Personnes âgées : «La canicule n’a pas servi de leçon»
INTERVIEW•Philippe Pitaud, directeur de l’Institut de Gérontologie sociale, déplore la baisse des crédits pour aider les personnes âgées…Propos recueillis par Faustine Vincent
A l’occasion de la sortie du documentaire «La Vie des gens», qui suit le travail une infirmière libérale auprès des personnes âgées, 20 Minutes a interrogé Philippe Pitaud, à la tête de l’Institut de Gérontologie Sociale à Marseille et directeur de l’ouvrage collectif Solitude et isolement des personnes âgées (Ed. Erès). Il se dit «en colère» face à la diminution des crédits alloués à la prise en charge des plus âgés.
La canicule de 2003 a provoqué une prise de conscience sur le sort peu enviable réservé aux personnes âgées en France. Comment s’occupe-t-on d’eux en 2015?
La canicule a effectivement servi d’électrochoc et posé la question de la prise en charge collective des personnes âgées, par les gens eux-mêmes et par la société. Mais aujourd’hui, l’attention a tendance à se relâcher. La canicule n’a pas servi de leçon. La preuve, ces dernières semaines, ce sont les personnes âgées qui ont été particulièrement touchées par l'épidémie de grippe et qui se sont retrouvées hospitalisées. Il aurait fallu déclencher le plan ORSAN deux ou trois semaines plus tôt. Je suis de plus en plus en colère.
Pourquoi?
Parce que j’ai l’impression qu’on fait du surplace, et que les crédits diminuent alors que les besoins augmentent. Notre Institut [de Gérontologie Sociale], qui a 34 ans d’existence, vient de perdre 15.000 euros de crédits. Or cet argent devait servir pour des gens qui sont seuls et en difficulté!
Comment rompre la solitude et l’isolement dont souffrent les personnes âgées?

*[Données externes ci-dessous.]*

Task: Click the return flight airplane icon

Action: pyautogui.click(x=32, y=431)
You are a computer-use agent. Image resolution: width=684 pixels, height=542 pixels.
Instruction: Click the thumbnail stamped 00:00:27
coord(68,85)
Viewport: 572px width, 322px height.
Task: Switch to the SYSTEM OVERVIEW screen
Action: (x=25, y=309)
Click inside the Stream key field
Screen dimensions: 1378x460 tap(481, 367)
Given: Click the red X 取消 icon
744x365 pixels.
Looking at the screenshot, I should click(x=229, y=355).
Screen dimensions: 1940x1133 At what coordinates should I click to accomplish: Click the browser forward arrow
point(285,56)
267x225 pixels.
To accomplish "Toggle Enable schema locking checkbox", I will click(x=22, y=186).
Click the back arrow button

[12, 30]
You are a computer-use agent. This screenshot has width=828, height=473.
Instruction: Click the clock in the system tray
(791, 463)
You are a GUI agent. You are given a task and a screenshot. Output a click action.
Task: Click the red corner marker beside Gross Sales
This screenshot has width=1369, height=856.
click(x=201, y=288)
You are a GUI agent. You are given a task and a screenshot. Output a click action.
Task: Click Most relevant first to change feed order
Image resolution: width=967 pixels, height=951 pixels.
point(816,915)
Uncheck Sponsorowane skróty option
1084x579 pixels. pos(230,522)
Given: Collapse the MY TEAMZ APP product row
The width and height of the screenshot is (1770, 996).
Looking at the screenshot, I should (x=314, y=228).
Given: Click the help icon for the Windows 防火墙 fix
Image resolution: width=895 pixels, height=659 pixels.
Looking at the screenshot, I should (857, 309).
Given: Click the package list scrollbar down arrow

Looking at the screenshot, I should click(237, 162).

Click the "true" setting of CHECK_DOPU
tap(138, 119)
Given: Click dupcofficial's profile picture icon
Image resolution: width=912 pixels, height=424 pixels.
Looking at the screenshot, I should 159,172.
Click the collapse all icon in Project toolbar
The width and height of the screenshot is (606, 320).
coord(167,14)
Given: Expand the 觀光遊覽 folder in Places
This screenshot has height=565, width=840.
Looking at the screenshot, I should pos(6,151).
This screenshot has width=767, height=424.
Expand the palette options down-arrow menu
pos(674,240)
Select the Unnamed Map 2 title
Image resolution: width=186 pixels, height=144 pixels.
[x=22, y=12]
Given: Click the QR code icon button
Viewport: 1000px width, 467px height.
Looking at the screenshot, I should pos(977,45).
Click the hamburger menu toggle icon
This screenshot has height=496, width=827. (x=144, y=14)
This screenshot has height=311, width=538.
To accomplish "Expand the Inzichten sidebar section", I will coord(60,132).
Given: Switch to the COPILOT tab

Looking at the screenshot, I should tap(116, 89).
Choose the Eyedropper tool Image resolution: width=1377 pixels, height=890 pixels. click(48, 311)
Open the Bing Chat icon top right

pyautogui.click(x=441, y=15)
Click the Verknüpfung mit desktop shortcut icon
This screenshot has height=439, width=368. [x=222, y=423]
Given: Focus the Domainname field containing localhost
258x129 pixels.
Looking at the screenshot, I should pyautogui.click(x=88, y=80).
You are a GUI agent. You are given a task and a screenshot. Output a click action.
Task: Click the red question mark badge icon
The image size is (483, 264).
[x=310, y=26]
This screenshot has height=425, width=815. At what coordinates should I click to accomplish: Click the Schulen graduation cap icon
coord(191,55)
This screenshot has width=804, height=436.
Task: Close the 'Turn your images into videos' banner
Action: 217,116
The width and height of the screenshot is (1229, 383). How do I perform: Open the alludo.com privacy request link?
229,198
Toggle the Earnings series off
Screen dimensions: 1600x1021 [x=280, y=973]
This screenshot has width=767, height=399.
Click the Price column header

La solitude n’est pas seulement le fait d’être isolé, c’est surtout le sentiment de ne compter pour personne. En 2000, on a créé un service d’écoute, Allô Service Personnes Âgées (04 91 53 27 55), une première en France. Il fonctionne avec des bénévoles. Ils appellent les personnes âgées régulièrement, notamment au moment des fêtes, où la solitude est plus forte. Mais il n’y a jamais eu de crédit spécifique pour ce type d’action depuis 2003. Le problème, en France, vient de la séparation entre la Santé et le Social.
En 2040, on devrait compter entre 1,7 et 2,2 millions de personnes âgées dépendantes, selon le ministère de la Santé, soit une augmentation de 47% à 89%. Les politiques publiques sont-elles adaptées?
On est à un tournant. Il va y avoir de plus en plus de personnes âgées dépendantes, or leur situation ne s’est pas améliorée. Depuis des années, les politiques se repassent le projet de loi sur la dépendance comme une patate chaude. Les mesures – ou plutôt l’absence de mesures – ont affaibli les aidants à domicile, qui se retrouvent en difficulté. On estime que 5% à 6% des gens dépendants sont en institution, toutes institutions confondues. Les autres sont chez eux, dont 20% ont des services de soutien à domicile.
On râle beaucoup, mais comparé à d’autres pays du monde, le système français n’est tout de même pas mauvais. A l’avenir, il faudra malgré tout faire attention au vertige de la privatisation des soins, car certains pourront se les payer, et d’autres non.
Vous avez vu le documentaire «La Vie des gens», d’Olivier Ducray. Qu’en avez-vous pensé?
C’est un beau film, qui dit du bien des gens qui s’occupent des personnes âgées - un travail à la fois très difficile et très gratifiant, parce qu’on aide des gens en souffrance. Mais ça ne changera pas la réalité. On ne facilite pas la vie à ceux qui sont engagés. Dans le documentaire, l’infirmière donne beaucoup d’elle-même. Heureusement il y aura toujours des jeunes qui veulent faire ce métier, mais je trouve qu’il y en a un peu moins qu’avant. C’est une question de société plus globale.